[Dataset entries]
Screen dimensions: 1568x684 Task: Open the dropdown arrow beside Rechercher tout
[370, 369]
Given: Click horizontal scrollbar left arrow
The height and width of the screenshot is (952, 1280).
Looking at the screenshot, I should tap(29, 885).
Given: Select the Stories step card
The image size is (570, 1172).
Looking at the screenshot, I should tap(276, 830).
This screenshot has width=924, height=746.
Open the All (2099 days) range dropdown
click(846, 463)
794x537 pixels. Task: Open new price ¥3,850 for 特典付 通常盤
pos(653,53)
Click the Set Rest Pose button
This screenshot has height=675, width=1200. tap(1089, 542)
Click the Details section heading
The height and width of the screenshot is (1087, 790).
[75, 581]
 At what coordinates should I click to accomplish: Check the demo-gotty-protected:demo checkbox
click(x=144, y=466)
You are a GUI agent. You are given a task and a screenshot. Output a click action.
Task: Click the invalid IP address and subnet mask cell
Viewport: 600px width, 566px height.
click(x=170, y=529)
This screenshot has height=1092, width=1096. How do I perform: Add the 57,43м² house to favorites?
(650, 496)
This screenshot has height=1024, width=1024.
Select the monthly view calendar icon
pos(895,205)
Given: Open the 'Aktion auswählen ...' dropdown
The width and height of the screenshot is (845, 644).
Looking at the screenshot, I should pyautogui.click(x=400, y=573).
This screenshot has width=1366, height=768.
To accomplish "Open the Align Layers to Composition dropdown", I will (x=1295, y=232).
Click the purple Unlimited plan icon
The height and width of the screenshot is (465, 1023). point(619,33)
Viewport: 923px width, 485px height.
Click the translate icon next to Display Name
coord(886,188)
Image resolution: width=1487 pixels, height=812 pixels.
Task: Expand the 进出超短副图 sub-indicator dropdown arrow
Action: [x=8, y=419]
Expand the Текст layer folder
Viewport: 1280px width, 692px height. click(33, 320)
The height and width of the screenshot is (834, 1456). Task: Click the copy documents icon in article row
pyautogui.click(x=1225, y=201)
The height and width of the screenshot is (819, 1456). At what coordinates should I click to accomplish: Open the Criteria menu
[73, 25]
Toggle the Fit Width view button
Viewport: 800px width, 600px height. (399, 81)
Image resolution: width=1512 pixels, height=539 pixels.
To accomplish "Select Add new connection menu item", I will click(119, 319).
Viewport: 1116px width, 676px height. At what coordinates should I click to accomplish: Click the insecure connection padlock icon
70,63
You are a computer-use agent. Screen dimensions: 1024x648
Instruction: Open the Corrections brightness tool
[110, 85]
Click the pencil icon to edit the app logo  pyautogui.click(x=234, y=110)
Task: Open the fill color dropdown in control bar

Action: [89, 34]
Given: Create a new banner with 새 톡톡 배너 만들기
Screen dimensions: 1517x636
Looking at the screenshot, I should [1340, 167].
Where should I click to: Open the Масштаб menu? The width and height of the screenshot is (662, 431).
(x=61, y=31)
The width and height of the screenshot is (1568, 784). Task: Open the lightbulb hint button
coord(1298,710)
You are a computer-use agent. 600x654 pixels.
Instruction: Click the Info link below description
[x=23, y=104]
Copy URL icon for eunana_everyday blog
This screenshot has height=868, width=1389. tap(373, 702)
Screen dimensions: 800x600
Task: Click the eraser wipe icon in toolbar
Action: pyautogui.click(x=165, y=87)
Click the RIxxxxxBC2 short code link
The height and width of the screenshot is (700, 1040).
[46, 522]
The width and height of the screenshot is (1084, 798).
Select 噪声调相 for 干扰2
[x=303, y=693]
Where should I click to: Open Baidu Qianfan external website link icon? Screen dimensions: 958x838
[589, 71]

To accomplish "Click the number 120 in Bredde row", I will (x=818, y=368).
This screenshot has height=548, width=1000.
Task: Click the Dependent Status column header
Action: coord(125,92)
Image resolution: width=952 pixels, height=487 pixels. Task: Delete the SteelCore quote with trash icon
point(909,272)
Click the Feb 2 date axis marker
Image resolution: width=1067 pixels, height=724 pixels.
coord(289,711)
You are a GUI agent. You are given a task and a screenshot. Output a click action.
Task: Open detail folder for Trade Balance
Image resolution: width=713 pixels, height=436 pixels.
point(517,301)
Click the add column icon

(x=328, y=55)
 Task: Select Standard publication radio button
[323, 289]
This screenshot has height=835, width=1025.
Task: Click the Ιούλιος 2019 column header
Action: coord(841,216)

## DIRECTIONS FOR THIS TASK:
Transcribe the records above from the line holding "Given: Click horizontal scrollbar left arrow" down to the line holding "Given: Select the Stories step card", inclusive, without adding anything.

## SOLUTION:
Given: Click horizontal scrollbar left arrow
The height and width of the screenshot is (952, 1280).
Looking at the screenshot, I should tap(29, 885).
Given: Select the Stories step card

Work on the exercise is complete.